Is there any tool that shows that info?
What about voltages?

Any clue what dumps that U-Boot info in the log?

All CPUs do that - if not, failsafe temp switch them off if they reach critical temperature. Check https://github.com/ThomasKaiser/sbc-bench

… it is not necessary that you will see that in the kernel logs.

Yeah I’m familiar with dmesg, and whatnot.

Essentially, everyone is saying there is no tool for RockPi’s that shows the current throttling states, HW Info, revisions, etc, it seems.

Over in the RaspberryPi world, there are several tools and scripts folks have written, as well as package management HW info hooks and the like to make it easier for projects to detect and tune their install appropriately.
I guess that is a need that someone may fill eventually.

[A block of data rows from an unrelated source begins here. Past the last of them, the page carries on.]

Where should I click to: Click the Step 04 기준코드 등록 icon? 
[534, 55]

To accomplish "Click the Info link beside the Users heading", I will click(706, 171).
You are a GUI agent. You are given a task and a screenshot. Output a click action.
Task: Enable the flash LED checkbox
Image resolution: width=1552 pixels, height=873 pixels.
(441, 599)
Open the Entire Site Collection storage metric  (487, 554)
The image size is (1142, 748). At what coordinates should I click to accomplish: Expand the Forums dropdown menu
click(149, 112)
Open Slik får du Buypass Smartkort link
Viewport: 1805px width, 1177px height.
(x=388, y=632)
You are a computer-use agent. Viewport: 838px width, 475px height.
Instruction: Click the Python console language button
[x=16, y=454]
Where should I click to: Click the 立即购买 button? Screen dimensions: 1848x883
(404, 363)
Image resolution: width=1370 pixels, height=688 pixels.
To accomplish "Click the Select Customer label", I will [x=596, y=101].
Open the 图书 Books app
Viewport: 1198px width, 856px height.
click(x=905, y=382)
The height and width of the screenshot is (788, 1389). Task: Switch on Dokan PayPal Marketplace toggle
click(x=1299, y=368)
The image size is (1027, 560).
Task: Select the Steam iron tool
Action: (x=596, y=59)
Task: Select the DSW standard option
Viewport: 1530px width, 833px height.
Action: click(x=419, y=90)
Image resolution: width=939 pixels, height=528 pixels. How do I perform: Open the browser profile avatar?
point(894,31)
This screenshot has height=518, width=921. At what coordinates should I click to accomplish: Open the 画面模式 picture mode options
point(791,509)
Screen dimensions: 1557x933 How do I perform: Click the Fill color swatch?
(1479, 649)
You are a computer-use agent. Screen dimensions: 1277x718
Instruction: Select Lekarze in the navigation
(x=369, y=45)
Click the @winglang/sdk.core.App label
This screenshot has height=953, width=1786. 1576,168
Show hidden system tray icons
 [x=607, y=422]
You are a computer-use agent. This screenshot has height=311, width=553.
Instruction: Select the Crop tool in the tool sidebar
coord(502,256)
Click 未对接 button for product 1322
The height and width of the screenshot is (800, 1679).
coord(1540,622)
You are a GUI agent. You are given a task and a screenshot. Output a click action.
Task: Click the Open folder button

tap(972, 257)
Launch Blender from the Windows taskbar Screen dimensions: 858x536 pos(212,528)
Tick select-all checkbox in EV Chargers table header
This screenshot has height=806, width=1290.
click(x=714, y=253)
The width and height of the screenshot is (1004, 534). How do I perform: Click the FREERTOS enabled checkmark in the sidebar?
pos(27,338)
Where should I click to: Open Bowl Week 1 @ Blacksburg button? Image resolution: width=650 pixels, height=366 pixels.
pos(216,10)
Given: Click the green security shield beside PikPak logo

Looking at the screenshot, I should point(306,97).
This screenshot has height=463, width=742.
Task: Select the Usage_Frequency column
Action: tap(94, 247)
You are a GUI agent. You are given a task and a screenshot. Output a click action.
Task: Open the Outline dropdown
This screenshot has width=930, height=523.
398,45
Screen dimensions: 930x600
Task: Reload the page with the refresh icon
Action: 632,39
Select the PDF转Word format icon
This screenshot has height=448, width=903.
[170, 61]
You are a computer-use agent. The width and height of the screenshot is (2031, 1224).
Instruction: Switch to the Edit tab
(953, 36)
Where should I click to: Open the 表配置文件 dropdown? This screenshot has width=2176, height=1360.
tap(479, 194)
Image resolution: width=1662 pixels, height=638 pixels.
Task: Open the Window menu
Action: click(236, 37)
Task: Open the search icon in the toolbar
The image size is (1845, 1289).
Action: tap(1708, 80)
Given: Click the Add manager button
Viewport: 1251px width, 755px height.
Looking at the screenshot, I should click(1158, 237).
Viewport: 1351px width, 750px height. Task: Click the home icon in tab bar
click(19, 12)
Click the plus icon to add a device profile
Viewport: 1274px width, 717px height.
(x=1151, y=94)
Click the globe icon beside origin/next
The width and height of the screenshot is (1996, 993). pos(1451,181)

I was curious about the boot-up sequence, in case there was some tool that is being used to dump the HW info, which could then be leveraged for other needs, but I guess that stuff is all hard coded into the kernel itself?
Ah well.

sudo watch -n 1 cat /sys/devices/system/cpu/cpu*/cpufreq/cpuinfo_cur_freq

Sure and memorize what the max is, which core is which, and the like.
That works on RaspberryPis too.
That isn’t really a tool, just a method to get current info.

Here is a Pi script output for reference:

Status: 0x0
Undervolted:
   Now: NO
   Run: NO
Throttled:
   Now: NO
   Run: NO
Frequency Capped:
   Now: NO
   Run: NO

And a tool showing specifics at a glance:

That is the kind of thing I am asking about, tools to assess the current HW states with dynamic info specific to the HW.